* **TASK DETAILS**: Once you have read the entries, copy all of them exactly.

━━ PROVIDED RECORDS

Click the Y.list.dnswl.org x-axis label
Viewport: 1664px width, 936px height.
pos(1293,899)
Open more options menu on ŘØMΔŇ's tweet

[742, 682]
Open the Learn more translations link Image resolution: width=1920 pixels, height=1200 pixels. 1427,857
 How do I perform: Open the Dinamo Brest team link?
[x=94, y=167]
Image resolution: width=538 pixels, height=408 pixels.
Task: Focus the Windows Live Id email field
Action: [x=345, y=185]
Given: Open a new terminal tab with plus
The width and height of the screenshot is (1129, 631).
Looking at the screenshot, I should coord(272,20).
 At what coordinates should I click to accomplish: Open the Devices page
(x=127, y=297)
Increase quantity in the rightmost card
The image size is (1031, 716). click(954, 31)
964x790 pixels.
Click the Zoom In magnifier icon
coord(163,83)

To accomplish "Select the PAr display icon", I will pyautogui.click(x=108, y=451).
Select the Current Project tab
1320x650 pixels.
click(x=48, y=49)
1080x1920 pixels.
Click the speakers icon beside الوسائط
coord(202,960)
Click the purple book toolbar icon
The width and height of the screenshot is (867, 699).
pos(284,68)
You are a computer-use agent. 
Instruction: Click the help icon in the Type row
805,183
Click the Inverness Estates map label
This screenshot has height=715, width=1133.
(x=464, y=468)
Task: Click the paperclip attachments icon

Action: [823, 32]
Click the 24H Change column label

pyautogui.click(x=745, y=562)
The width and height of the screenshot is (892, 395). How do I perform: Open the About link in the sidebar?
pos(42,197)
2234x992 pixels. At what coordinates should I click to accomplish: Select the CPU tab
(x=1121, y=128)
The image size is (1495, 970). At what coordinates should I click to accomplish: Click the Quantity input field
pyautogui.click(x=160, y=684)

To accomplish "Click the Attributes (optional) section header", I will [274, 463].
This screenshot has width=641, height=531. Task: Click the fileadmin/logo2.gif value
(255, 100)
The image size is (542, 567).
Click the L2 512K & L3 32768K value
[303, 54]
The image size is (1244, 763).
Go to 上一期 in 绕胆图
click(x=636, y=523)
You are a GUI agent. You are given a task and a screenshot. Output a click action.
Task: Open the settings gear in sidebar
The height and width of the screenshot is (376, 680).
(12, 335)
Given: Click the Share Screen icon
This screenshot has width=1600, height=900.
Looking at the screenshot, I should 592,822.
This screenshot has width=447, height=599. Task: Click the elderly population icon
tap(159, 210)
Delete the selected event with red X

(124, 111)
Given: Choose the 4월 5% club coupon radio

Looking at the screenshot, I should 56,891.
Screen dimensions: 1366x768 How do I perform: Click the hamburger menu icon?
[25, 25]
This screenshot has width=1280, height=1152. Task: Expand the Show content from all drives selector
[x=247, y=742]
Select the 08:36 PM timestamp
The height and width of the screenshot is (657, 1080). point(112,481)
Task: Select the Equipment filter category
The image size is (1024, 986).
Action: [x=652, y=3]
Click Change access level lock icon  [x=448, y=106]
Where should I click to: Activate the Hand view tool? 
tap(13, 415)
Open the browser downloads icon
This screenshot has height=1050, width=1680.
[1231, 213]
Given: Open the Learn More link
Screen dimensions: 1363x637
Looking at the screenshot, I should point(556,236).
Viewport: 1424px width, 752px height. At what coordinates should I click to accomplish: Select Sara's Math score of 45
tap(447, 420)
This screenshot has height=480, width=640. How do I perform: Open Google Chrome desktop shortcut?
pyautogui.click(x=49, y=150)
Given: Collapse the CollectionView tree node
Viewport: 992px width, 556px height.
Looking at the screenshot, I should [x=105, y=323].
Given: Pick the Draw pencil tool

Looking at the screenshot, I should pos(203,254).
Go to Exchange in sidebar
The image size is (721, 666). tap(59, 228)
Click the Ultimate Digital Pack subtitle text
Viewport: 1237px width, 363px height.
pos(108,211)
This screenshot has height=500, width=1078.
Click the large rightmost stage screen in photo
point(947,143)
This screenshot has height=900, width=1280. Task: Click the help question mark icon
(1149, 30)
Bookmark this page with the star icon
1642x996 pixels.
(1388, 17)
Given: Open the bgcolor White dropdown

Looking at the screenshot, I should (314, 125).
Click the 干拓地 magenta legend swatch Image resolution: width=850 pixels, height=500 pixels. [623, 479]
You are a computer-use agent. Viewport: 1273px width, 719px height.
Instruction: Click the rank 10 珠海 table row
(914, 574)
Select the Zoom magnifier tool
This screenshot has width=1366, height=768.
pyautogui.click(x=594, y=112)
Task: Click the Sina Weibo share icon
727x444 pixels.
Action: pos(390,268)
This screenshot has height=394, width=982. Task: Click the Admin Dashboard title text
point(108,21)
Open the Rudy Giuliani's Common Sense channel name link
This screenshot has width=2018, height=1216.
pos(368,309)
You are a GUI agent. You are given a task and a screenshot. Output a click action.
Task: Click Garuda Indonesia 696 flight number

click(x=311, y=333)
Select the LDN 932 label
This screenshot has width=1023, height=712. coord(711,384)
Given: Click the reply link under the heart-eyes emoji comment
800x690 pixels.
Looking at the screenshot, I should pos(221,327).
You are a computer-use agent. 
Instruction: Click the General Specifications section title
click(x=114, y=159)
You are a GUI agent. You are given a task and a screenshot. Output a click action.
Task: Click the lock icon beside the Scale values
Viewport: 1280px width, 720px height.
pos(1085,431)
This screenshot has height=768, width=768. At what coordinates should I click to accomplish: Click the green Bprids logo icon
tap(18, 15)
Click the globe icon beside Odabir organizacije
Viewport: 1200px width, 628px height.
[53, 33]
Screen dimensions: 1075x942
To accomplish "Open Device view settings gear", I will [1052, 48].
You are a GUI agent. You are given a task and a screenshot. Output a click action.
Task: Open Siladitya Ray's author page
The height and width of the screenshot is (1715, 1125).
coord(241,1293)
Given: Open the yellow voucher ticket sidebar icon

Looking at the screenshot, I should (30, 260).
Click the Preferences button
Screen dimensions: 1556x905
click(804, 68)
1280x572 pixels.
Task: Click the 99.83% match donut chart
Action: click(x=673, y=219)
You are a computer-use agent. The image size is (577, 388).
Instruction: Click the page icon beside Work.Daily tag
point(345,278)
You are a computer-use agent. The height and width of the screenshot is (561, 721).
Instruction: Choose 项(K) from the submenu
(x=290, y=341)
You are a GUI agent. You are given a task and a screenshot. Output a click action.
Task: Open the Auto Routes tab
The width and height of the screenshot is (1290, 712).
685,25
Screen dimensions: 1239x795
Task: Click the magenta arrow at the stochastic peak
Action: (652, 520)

━━━━

* **RESPONSE TO THE TASK**:
Click the Y.list.dnswl.org x-axis label
Viewport: 1664px width, 936px height.
pos(1293,899)
Open more options menu on ŘØMΔŇ's tweet

[742, 682]
Open the Learn more translations link Image resolution: width=1920 pixels, height=1200 pixels. 1427,857
 How do I perform: Open the Dinamo Brest team link?
[x=94, y=167]
Image resolution: width=538 pixels, height=408 pixels.
Task: Focus the Windows Live Id email field
Action: [x=345, y=185]
Given: Open a new terminal tab with plus
The width and height of the screenshot is (1129, 631).
Looking at the screenshot, I should coord(272,20).
 At what coordinates should I click to accomplish: Open the Devices page
(x=127, y=297)
Increase quantity in the rightmost card
The image size is (1031, 716). click(954, 31)
964x790 pixels.
Click the Zoom In magnifier icon
coord(163,83)

To accomplish "Select the PAr display icon", I will pyautogui.click(x=108, y=451).
Select the Current Project tab
1320x650 pixels.
click(x=48, y=49)
1080x1920 pixels.
Click the speakers icon beside الوسائط
coord(202,960)
Click the purple book toolbar icon
The width and height of the screenshot is (867, 699).
pos(284,68)
You are a computer-use agent. 
Instruction: Click the help icon in the Type row
805,183
Click the Inverness Estates map label
This screenshot has height=715, width=1133.
(x=464, y=468)
Task: Click the paperclip attachments icon

Action: [823, 32]
Click the 24H Change column label

pyautogui.click(x=745, y=562)
The width and height of the screenshot is (892, 395). How do I perform: Open the About link in the sidebar?
pos(42,197)
2234x992 pixels. At what coordinates should I click to accomplish: Select the CPU tab
(x=1121, y=128)
The image size is (1495, 970). At what coordinates should I click to accomplish: Click the Quantity input field
pyautogui.click(x=160, y=684)

To accomplish "Click the Attributes (optional) section header", I will [274, 463].
This screenshot has width=641, height=531. Task: Click the fileadmin/logo2.gif value
(255, 100)
The image size is (542, 567).
Click the L2 512K & L3 32768K value
[303, 54]
The image size is (1244, 763).
Go to 上一期 in 绕胆图
click(x=636, y=523)
You are a GUI agent. You are given a task and a screenshot. Output a click action.
Task: Open the settings gear in sidebar
The height and width of the screenshot is (376, 680).
(12, 335)
Given: Click the Share Screen icon
This screenshot has width=1600, height=900.
Looking at the screenshot, I should 592,822.
This screenshot has width=447, height=599. Task: Click the elderly population icon
tap(159, 210)
Delete the selected event with red X

(124, 111)
Given: Choose the 4월 5% club coupon radio

Looking at the screenshot, I should 56,891.
Screen dimensions: 1366x768 How do I perform: Click the hamburger menu icon?
[25, 25]
This screenshot has width=1280, height=1152. Task: Expand the Show content from all drives selector
[x=247, y=742]
Select the 08:36 PM timestamp
The height and width of the screenshot is (657, 1080). point(112,481)
Task: Select the Equipment filter category
The image size is (1024, 986).
Action: [x=652, y=3]
Click Change access level lock icon  [x=448, y=106]
Where should I click to: Activate the Hand view tool? 
tap(13, 415)
Open the browser downloads icon
This screenshot has height=1050, width=1680.
[1231, 213]
Given: Open the Learn More link
Screen dimensions: 1363x637
Looking at the screenshot, I should point(556,236).
Viewport: 1424px width, 752px height. At what coordinates should I click to accomplish: Select Sara's Math score of 45
tap(447, 420)
This screenshot has height=480, width=640. How do I perform: Open Google Chrome desktop shortcut?
pyautogui.click(x=49, y=150)
Given: Collapse the CollectionView tree node
Viewport: 992px width, 556px height.
Looking at the screenshot, I should [x=105, y=323].
Given: Pick the Draw pencil tool

Looking at the screenshot, I should pos(203,254).
Go to Exchange in sidebar
The image size is (721, 666). tap(59, 228)
Click the Ultimate Digital Pack subtitle text
Viewport: 1237px width, 363px height.
pos(108,211)
This screenshot has height=500, width=1078.
Click the large rightmost stage screen in photo
point(947,143)
This screenshot has height=900, width=1280. Task: Click the help question mark icon
(1149, 30)
Bookmark this page with the star icon
1642x996 pixels.
(1388, 17)
Given: Open the bgcolor White dropdown

Looking at the screenshot, I should (314, 125).
Click the 干拓地 magenta legend swatch Image resolution: width=850 pixels, height=500 pixels. [623, 479]
You are a computer-use agent. Viewport: 1273px width, 719px height.
Instruction: Click the rank 10 珠海 table row
(914, 574)
Select the Zoom magnifier tool
This screenshot has width=1366, height=768.
pyautogui.click(x=594, y=112)
Task: Click the Sina Weibo share icon
727x444 pixels.
Action: pos(390,268)
This screenshot has height=394, width=982. Task: Click the Admin Dashboard title text
point(108,21)
Open the Rudy Giuliani's Common Sense channel name link
This screenshot has width=2018, height=1216.
pos(368,309)
You are a GUI agent. You are given a task and a screenshot. Output a click action.
Task: Click Garuda Indonesia 696 flight number

click(x=311, y=333)
Select the LDN 932 label
This screenshot has width=1023, height=712. coord(711,384)
Given: Click the reply link under the heart-eyes emoji comment
800x690 pixels.
Looking at the screenshot, I should pos(221,327).
You are a computer-use agent. 
Instruction: Click the General Specifications section title
click(x=114, y=159)
You are a GUI agent. You are given a task and a screenshot. Output a click action.
Task: Click the lock icon beside the Scale values
Viewport: 1280px width, 720px height.
pos(1085,431)
This screenshot has height=768, width=768. At what coordinates should I click to accomplish: Click the green Bprids logo icon
tap(18, 15)
Click the globe icon beside Odabir organizacije
Viewport: 1200px width, 628px height.
[53, 33]
Screen dimensions: 1075x942
To accomplish "Open Device view settings gear", I will [1052, 48].
You are a GUI agent. You are given a task and a screenshot. Output a click action.
Task: Open Siladitya Ray's author page
The height and width of the screenshot is (1715, 1125).
coord(241,1293)
Given: Open the yellow voucher ticket sidebar icon

Looking at the screenshot, I should (30, 260).
Click the Preferences button
Screen dimensions: 1556x905
click(804, 68)
1280x572 pixels.
Task: Click the 99.83% match donut chart
Action: click(x=673, y=219)
You are a computer-use agent. The image size is (577, 388).
Instruction: Click the page icon beside Work.Daily tag
point(345,278)
You are a computer-use agent. The height and width of the screenshot is (561, 721).
Instruction: Choose 项(K) from the submenu
(x=290, y=341)
You are a GUI agent. You are given a task and a screenshot. Output a click action.
Task: Open the Auto Routes tab
The width and height of the screenshot is (1290, 712).
685,25
Screen dimensions: 1239x795
Task: Click the magenta arrow at the stochastic peak
Action: (652, 520)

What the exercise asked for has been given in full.